Even if it's true, that's the standard that the mainstream climate scientists have set for this debate - look at hundred of tree ring records, pick just those that support the narrative; use thermometer readings up until the 1990s, but when they start to show a temperature decline switch to satellite data and drop the thermometers; use data from weather stations that are surrounded by black-top and waste heat exchangers (building air conditioners), and - when challenged - deal with the GIGO problem by merely AVERAGING the bogus heat increase into surrounding weather stations.
Why are you linking to the Hadley dataset? This is the adjusted(and since "climmategate", discredited) dataset where the original data has been "lost",and they havn't released the source for creating it, you even say so in the comments of your own blog.
"You need to read my next post which is coming soon. I don't think this is the source code actually used to generate CRUTEM3. Looks to me like they wrote it specially for this release and it appears to contain a smallish bug to do with the use of suspect data."
You're right, seeing global warming in the past doesn't disprove man-made global warming. However, it does disprove the claim that the temperature changes we're seeing now are unprecedented.

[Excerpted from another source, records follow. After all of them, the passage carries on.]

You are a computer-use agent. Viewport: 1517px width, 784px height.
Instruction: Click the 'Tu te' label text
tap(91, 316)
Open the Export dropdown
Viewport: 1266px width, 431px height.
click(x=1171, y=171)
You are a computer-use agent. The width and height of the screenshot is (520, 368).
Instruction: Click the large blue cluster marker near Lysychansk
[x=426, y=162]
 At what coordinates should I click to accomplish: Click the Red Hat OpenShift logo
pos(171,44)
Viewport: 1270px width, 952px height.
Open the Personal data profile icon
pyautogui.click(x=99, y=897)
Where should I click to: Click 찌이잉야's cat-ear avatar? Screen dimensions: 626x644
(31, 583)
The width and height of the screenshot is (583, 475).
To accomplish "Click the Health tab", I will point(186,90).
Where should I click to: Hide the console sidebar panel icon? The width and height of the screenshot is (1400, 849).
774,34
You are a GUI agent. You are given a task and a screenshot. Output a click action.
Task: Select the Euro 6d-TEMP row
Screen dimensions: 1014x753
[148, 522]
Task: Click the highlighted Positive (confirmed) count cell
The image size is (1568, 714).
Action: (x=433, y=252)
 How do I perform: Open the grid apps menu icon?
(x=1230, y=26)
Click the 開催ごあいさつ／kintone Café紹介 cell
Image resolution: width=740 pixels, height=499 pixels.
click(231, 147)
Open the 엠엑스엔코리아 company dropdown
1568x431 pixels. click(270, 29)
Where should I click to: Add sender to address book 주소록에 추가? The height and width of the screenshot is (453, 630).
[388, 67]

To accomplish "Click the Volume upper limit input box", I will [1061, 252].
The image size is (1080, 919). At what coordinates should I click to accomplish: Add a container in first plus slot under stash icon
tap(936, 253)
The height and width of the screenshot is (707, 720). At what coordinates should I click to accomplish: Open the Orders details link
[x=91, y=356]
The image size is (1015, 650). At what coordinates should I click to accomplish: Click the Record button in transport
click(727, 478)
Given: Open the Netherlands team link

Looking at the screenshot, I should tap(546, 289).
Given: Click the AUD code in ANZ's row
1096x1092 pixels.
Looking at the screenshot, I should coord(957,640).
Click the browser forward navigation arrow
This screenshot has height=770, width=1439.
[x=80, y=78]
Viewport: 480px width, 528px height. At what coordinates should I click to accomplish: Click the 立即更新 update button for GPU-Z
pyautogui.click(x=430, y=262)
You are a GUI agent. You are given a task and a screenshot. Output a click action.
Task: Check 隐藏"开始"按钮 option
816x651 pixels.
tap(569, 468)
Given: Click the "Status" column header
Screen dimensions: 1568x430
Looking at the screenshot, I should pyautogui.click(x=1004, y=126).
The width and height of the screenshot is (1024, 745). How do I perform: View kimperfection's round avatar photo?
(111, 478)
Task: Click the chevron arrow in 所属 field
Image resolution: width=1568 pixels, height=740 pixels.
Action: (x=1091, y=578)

But that's exactly what makes me skeptical about man-made global warming. This persistent attempt to make it appear more dramatic and less uncertain than it really is. It's exactly what we saw with weapons of mass destruction not long ago.
I'm not saying man-made global warming isn't real, it may well be, but even if it were real there's still the question of costs and benefits. I don't buy the economics as laid out in the Stern review (http://en.wikipedia.org/wiki/Stern_Review). We just don't have the scientific methods to make long term predictions for complex systems.
He included that plot in the article (albeit with a different y-range). It's the red and purple line in "Central England Temperatures & Global CO2 Emissions" at the very top of the article.
(At least, it looks like the same plot. The shape/yrange is the same, but your pic on imgur has no axis labels so I can't be sure.)
Just remember: you only measure what you measure. This data suggests that Central England temperatures have only been slowly rising. It doesn't say anything about average world temperatures.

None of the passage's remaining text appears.